___ Extrait du document

Trump en visite dans les Etats du Golfe : quel impact ?
Au premier jour de sa tournée dans le Golfe, Donald Trump a été accueilli en grande pompe par le prince héritier saoudien, Mohammed Ben Salman. Après la rencontre, la Maison-Blanche a annoncé la conclusion de contrats d'armement d'un montant record. En amont de la visite de Trump à Doha, par ailleurs, le Qatar lui a offert un avion de luxe, présenté comme un appareil présidentiel, que le président pourrait accepter. La presse fait le point.
L'Europe perdante
La Repubblica n'est guère optimiste :
«On peut être sûr que Donald Trump reviendra de Riyad avec une alliance qui mettra fin au litige sur les violations des droits de l'homme suite au meurtre du journaliste dissident Jamal Khashoggi. Il s'ouvre à l'Arabie saoudite à tous les niveaux, comme il s'est ouvert à la Chine et la Grande-Bretagne sur la question des droits de douanes. Vis à vis de l'Europe en revanche, le bruit court dans les couloirs du palais royal saoudien que Trump envisage une rupture encore plus dure avec le continent détesté.»
Des alliances aux bienfaits collatéraux
Trump avait aussi de bonnes raisons de se rendre dans les Etats du Golfe, juge Politiken :
«Que cela nous plaise ou non, les pays de la péninsule arabique sont les plus puissants du monde arabe. Si l'on veut envisager la paix dans la bande de Gaza et entretenir l'espoir d'un Etat palestinien, on aura besoin du soutien diplomatique et économique des Etats du Golfe, et notamment de l'Arabie saoudite. Endiguer le terrorisme d'Etat et le programme nucléaire iraniens nécessite également une coalition solide avec l'Arabie saoudite et ses voisins. ... Même si cela peut paraître rebutant et qu'il y a d'innombrables problèmes éthiques, la tournée de Trump pourrait bel et bien s'avérer positive – et pas uniquement pour son compte en banque personnel.»

______
___ Informations affichées

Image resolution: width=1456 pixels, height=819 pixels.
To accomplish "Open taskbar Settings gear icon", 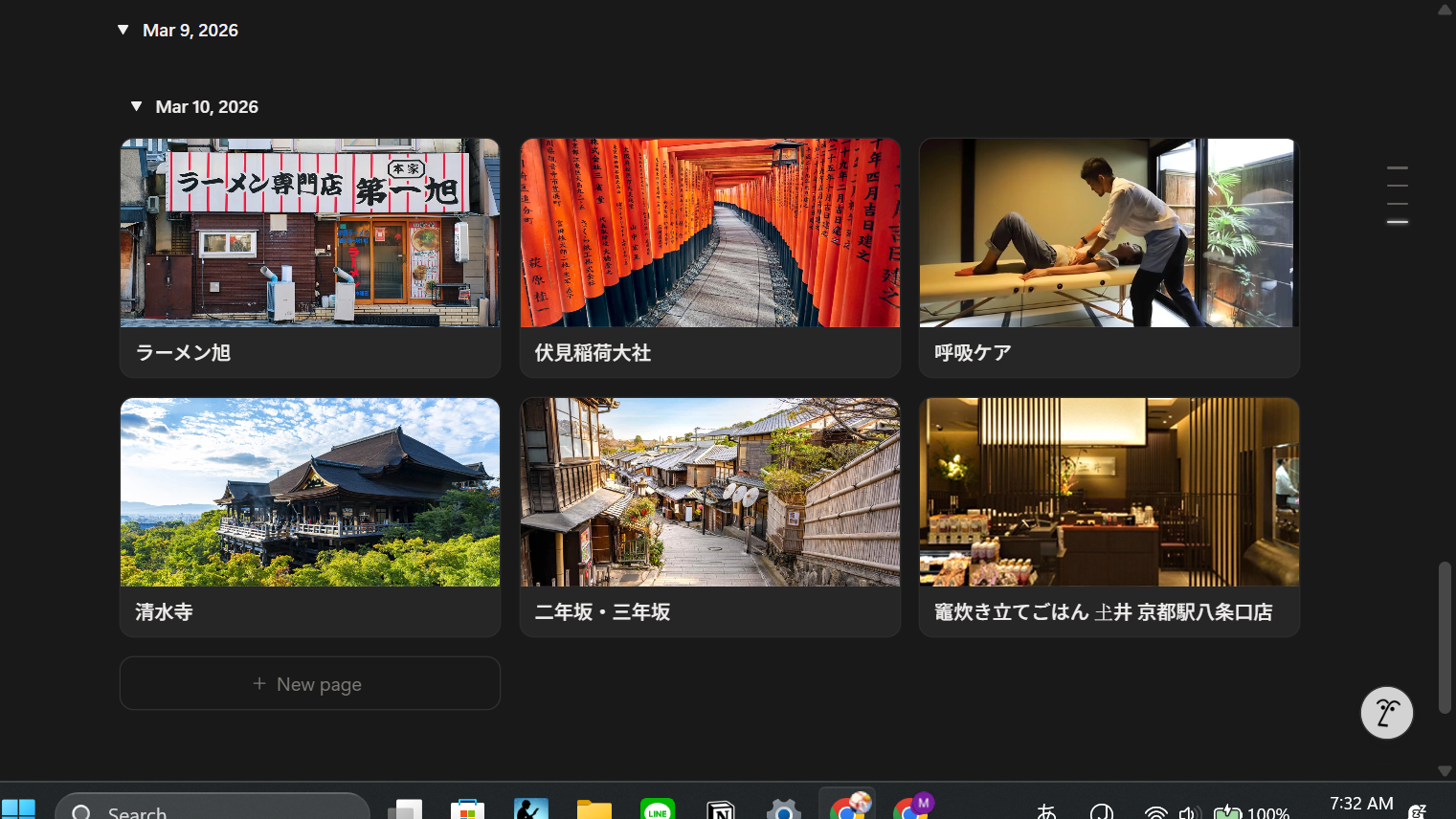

______

Mettez à jour le passage de l'article sur la visite de Trump dans le Golfe compris entre « Au premier jour » et « fait le point. », inclus, en remplaçant « avion de luxe » par « jet privé ». Ce matériel n'a aucun rapport avec l'article.

Au premier jour de sa tournée dans le Golfe, Donald Trump a été accueilli en grande pompe par le prince héritier saoudien, Mohammed Ben Salman. Après la rencontre, la Maison-Blanche a annoncé la conclusion de contrats d'armement d'un montant record. En amont de la visite de Trump à Doha, par ailleurs, le Qatar lui a offert un jet privé, présenté comme un appareil présidentiel, que le président pourrait accepter. La presse fait le point.